Pourtant, pendant plus d’une décennie, le royaume a prétendu que cette phrase-là le disculpait en ce qui concerne le 11-Septembre, sans tenir compte de ce qui pouvait bien se trouver dans les 28 pages.

Bob Kerrey : Ils ne sont pas disculpés. Nous l’avons dit, avec ce rapport, nous n’avons pas disculpé les Saoudiens.

L’ancien sénateur Bob Kerrey est un autre des dix membres de la commission du 11-Septembre à avoir lu les 28 pages, et il pense qu’on devrait en autoriser la diffusion. Il a fait une déclaration sous serment pour soutenir l’action en justice des proches des victimes du 11-Septembre.

Bob Kerrey : On ne peut pas fournir de l’argent aux terroristes et puis dire : « Je n’ai rien à voir avec ce qu’ils font. »

Steve Kroft : Pensez-vous que toutes les pistes esquissées dans les 28 pages ont trouvé des réponses dans le rapport du 11-Septembre ? Toutes les questions qui ont été posées ?

Non, non. En règle générale, la commission du 11-septembre n’est pas entrée dans chaque détail du complot. Non. On n’a pas eu le temps, on n’a pas eu les moyens. On n’est certainement pas allés jusqu’au fond de l’enquête en ce qui concerne l’Arabie saoudite.

Steve Kroft : Selon vous, peut-on attribuer à des coïncidences tout ce qui s’est passé à San Diego ?

John Lehman : Je ne crois pas aux coïncidences.

John Lehman, qui était secrétaire d’État à la Marine dans l’administration Reagan, affirme que lui et les autres anciens membres de la commission du 11-Septembre souhaitent en majorité que les 28 pages soient publiées.

John Lehman : Nous ne sommes pas une bande de ploucs venus à Washington pour la première fois, pour cette commission. Je veux dire, nous, enfin vous savez, on n’est pas nés de la dernière pluie, on en a vu des politiques de sécurité nationale. On a tous, au cours de notre carrière, traité de sujets top secret et cloisonnés relatifs aux divers aspects de la sécurité. On sait bien quand quelque chose doit rester confidentiel. Et là, franchement, ces 28 pages n’entrent absolument pas dans cette catégorie.

Lehman ne doute pas que certains hauts fonctionnaires saoudiens savaient qu’al-Qaïda recevait de l’aide, mais il ne croit pas que cela n’ait jamais été une politique officielle.
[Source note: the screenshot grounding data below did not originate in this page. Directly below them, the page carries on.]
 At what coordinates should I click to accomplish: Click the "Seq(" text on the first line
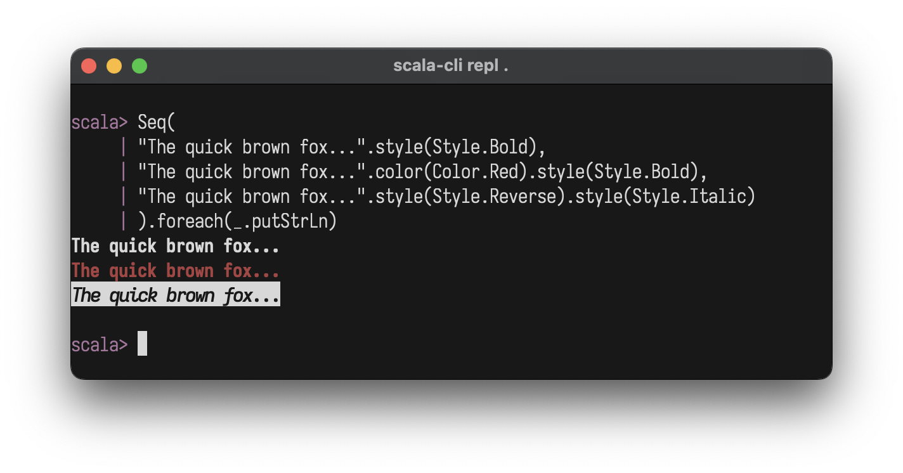(156, 122)
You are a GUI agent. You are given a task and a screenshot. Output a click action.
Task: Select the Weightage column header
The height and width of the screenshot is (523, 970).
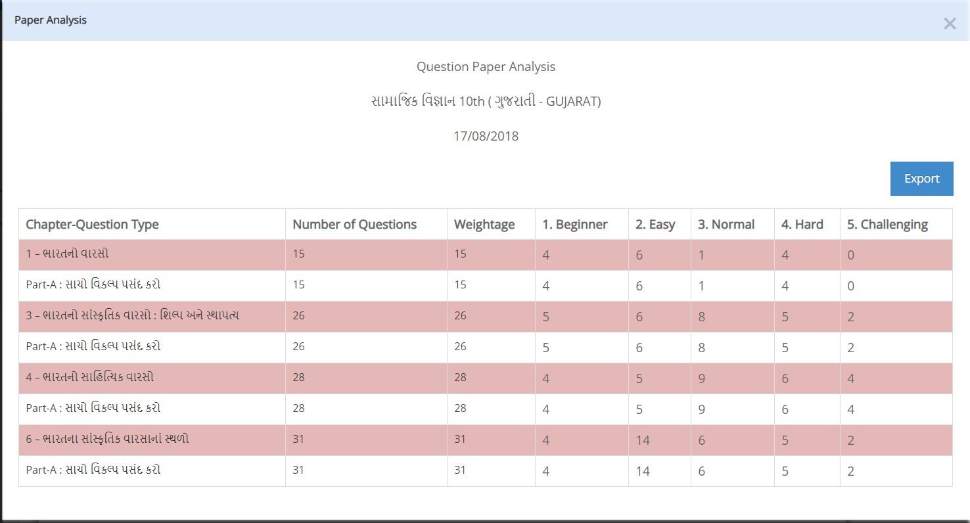pos(484,225)
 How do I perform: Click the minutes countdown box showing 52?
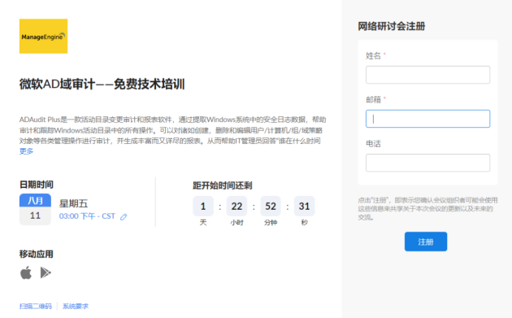tap(271, 207)
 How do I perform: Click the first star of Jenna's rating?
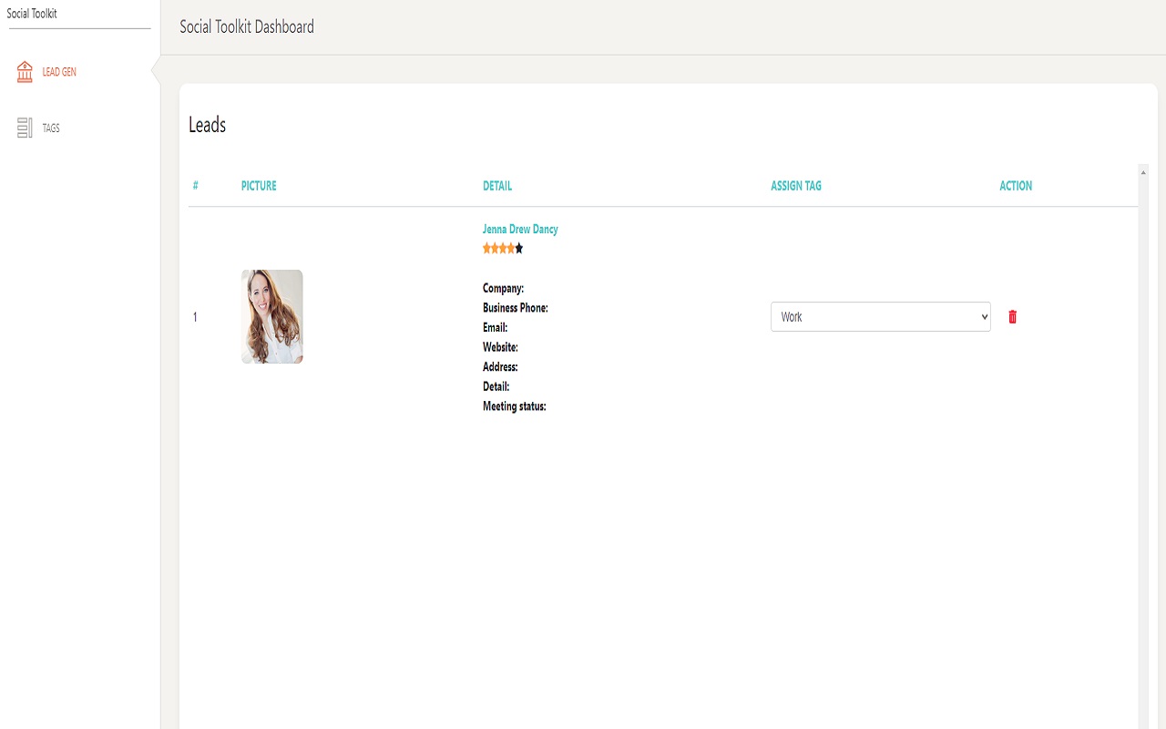(x=486, y=247)
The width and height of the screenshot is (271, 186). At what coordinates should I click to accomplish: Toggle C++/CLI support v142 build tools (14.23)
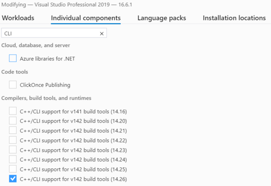click(x=13, y=150)

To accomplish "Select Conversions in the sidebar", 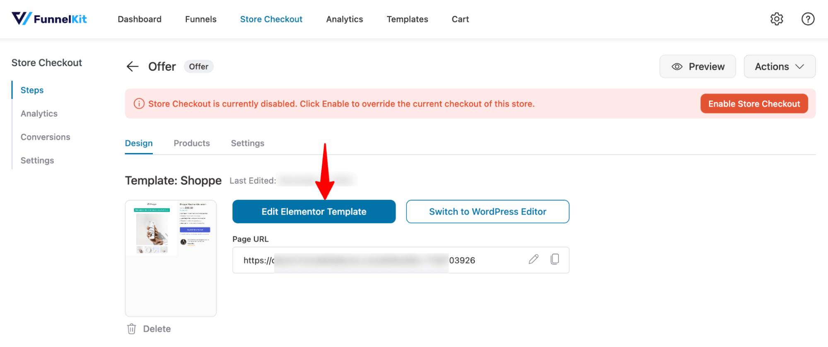I will 46,137.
Il ne croit pas non plus que cela blanchisse les Saoudiens.

John Lehman : Ce n’était pas un accident si 15 des 19 pirates étaient des Saoudiens. Ils sont tous allés dans des écoles saoudiennes. Ils ont baigné, depuis leurs premiers jours d’école, dans ce type d’islam particulièrement intolérant.

Lehman parle du wahhabisme, cette forme d’islam, ultraconservatrice et puritaine, qui est implantée ici et qui s’insinue dans tous les secteurs de la société. Il n’y a pas de séparation de l’Église et de l’État. Après le pétrole, le wahhabisme fait partie des plus grandes exportations du royaume. Les religieux saoudiens, à qui l’on confie les sanctuaires les plus sacrés de l’islam, ont un immense pouvoir et disposent de milliards de dollars pour propager leur foi. Ils construisent à travers le monde des mosquées et des écoles religieuses, qui sont devenues des terrains de recrutement pour extrémistes violents. John Lehman, membre de la Commission du 11-Septembre, affirme que tout ceci est mis en évidence dans les 28 pages.
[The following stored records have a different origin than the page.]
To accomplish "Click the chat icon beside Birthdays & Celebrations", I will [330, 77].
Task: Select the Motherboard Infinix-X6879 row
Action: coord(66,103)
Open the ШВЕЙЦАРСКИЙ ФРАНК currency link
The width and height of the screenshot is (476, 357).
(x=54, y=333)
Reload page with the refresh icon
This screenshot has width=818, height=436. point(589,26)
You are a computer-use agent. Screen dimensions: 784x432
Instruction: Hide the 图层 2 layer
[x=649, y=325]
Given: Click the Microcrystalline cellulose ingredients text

John Lehman : Il ne va pas y avoir là de preuves irréfutables qui vont provoquer une énorme controverse. Toutefois ces pages illustrent, de façon très condensée, le genre d’événements qui ont eu lieu et elles aideraient vraiment le peuple américain à comprendre pourquoi, quoi, comment. Comment se fait-il que ces gens surgissent soudain, partout dans le monde, pour participer au djihad ?
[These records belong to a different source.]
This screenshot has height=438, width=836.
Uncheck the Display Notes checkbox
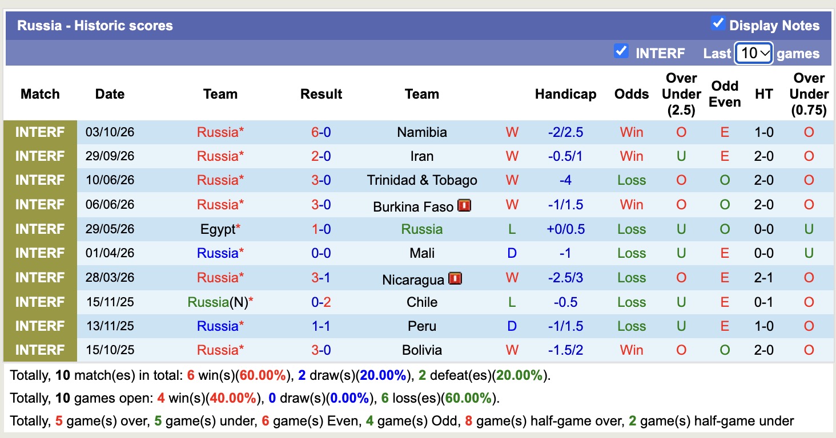click(x=718, y=23)
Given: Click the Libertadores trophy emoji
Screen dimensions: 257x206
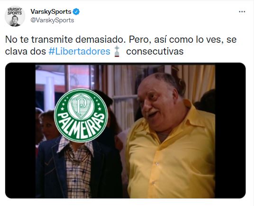Looking at the screenshot, I should point(117,51).
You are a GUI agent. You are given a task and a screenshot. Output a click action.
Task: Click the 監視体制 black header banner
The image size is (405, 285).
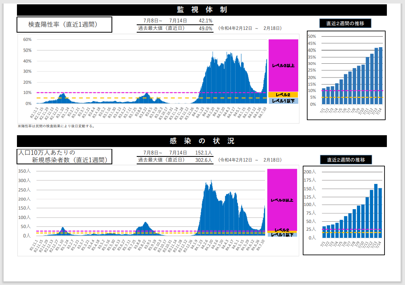(202, 10)
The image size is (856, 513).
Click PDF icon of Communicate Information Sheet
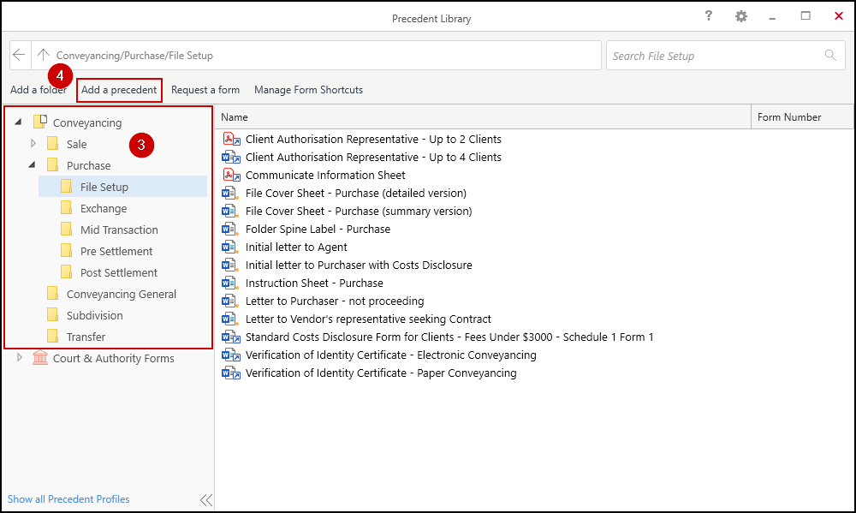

Tim Roemer : Vous voyez, les Saoudiens ont même dit qu’ils soutenaient la publication de ces pages. Nous devrions les déclassifier. Est-ce que c’est explosif, Steve ? Est-ce que ça ne serait pas un peu comme ouvrir la boîte de Pandore, voir des serpents en sortir ? Bien sûr, mais je pense que nous avons besoin d’avoir, avec les Saoudiens, une relation où les deux pays collaborent contre le terrorisme. Ce qui n’a pas toujours été le cas.